Kel shuddered, an icy chill raising goose bumps on his arms. There was a little time left to head this off before he reached the point of no return, but letting anyone see him this close to the edge made his stomach roil.

He paced around his living room again, and with every circuit, the straitjacket tightened around him. Screams reverberated through his head, made his mouth go dry. It wasn't real, but that wouldn't matter--it would feel real once it overtook him. Kel wiped the sweat from his upper lip and clenched his hands, hoping to halt the shaking.

The sole way to prevent the replay was to find some company and there was only one person he trusted enough to see him like this. Going to his brother opened a can of worms, though. Logan might not ask questions tonight, but he would tomorrow or the next day and he wouldn't allow Kel to slide. Logan already knew too damn much and this would reveal even more.

He shouldn't have waited this long. Too bad he hadn't sought out Logan before reaching this point.

If it was just his brother, it would be a bit easier to give in, but things were different since Logan got engaged. It wasn't only his brother's home anymore, it was Shona's, too. Admitting defeat meant more than one person would see him with his soul bared, his weaknesses exposed. He liked Shona, but he didn't have the same level of comfort with her that he had with Logan. And she'd brought changes that Kel didn't welcome. He grimaced. Be honest--it wasn't so much that he didn't appreciate them as he couldn't deal with it.

Korn gave way to Seether and Kel continued to move. He could feel the cold, stone slab against his chest and belly and the heated iron a millimeter away from his back.

God. Please. Not tonight.

Pain lanced through his shoulder, strong enough to drop him to his knees. He groaned and panted harshly, unable to get enough air. Kel heard the laughter, the taunts. The scent of charred flesh bit at his nostrils and he swore he could feel the iron pressing
into--

He couldn't do this. He'd deal with Logan's questions later. Now, Kel needed salvation.

Fighting his way to his feet, he did the spell to open a transit and crossed to Logan's home. The place was dark and he cursed quietly. He was interrupting. Again. It would embarrass Shona, but he needed his brother even if it meant knocking on the bedroom door. Kel waved a hand to turn on the lights and it was only then that the emptiness registered.
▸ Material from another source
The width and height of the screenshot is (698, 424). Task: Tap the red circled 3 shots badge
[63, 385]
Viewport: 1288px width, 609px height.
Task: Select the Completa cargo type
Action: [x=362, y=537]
Reaching out with his senses, he scanned the house, but no one was present. Where were they? Logan and Shona weren't supposed to leave for London until Fri-- Damn, it was Friday, and if he remembered the flight time right, they'd taken off from Sea-Tac about an hour ago.

Kel closed his eyes and wrestled with the upsurge of desperation. He could contact Logan telepathically, ask him to use a transit to come home and he would, no questions asked. The problem was that his brother wouldn't be able to return to the airplane, not when it was traveling at five hundred miles an hour, and there was about eight more hours until it landed at Heathrow. The flashback would be long over by then.
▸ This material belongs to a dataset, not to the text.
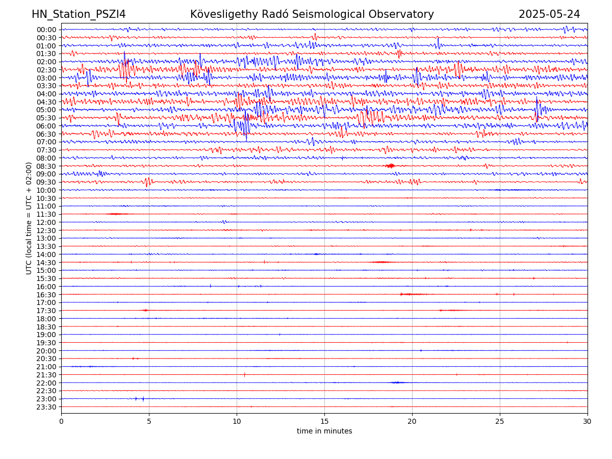Select the 00:00 trace time label

pyautogui.click(x=46, y=30)
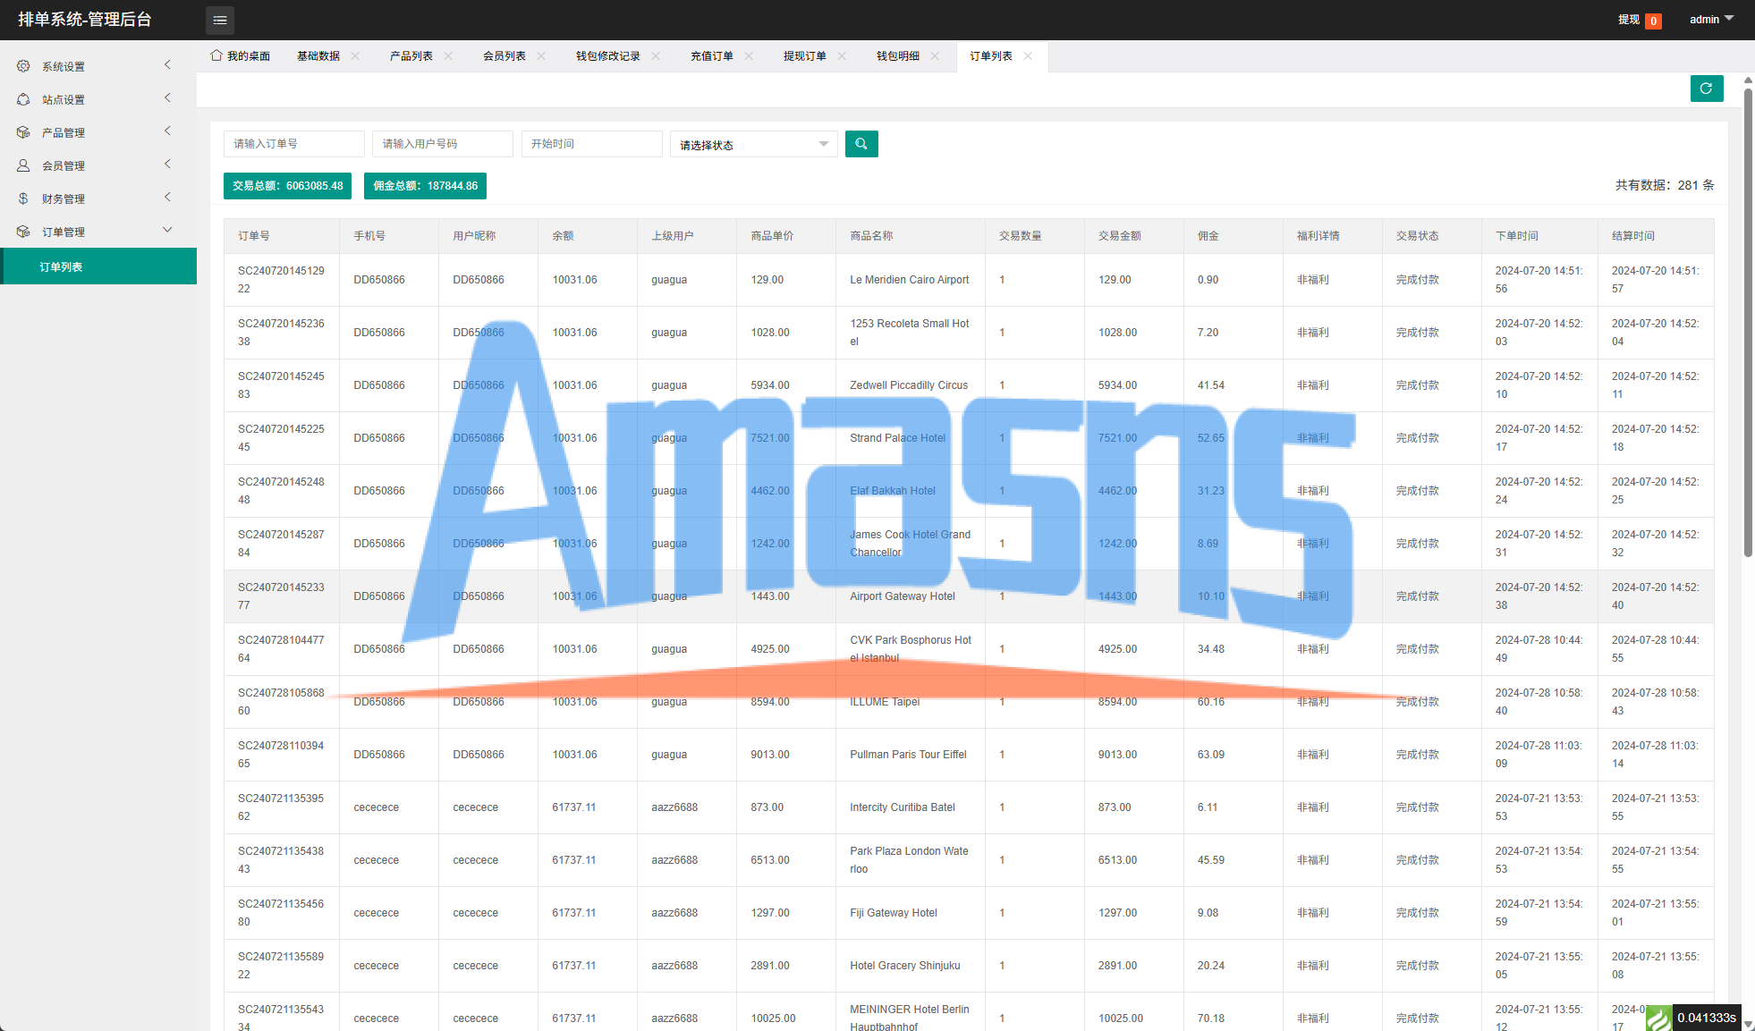Close the 钱包明细 tab
The image size is (1755, 1031).
pos(935,55)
The trembling began in earnest and Kel crossed his arms over his chest, trying to control it. There was no one else he could turn to, not when he was like this. His parents were already worried about him and he'd scare his sisters. Logan had been his last hope. His only hope.

As if that admission was all it took, he could see shadowy forms hovering over him, hear their voices, feel their pleasure at his pain. "Stop!" But Kel could barely hear himself over the roar in his head over the pounding of--

The door. Someone was at the door. He grabbed on to that knowledge like a lifeline.
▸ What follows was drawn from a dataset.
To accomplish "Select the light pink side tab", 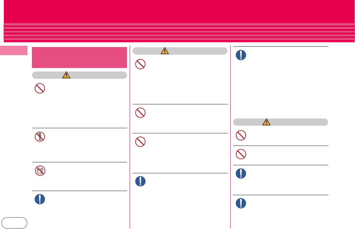I will 14,51.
Lurching forward, Kel staggered into the marble foyer and to the front entrance. He didn't care who was out there. What mattered was the past had receded enough that he was no longer looking into the abyss.

More frantic knocking. He flipped on the porch light, grabbed the knob, and jerked open the door.

He didn't recognize her by appearance--the one time he'd seen her, she'd been messed up pretty bad--but he'd never forget her unusual energy signature or the mental calmness he'd felt while healing her. Farran Monroe.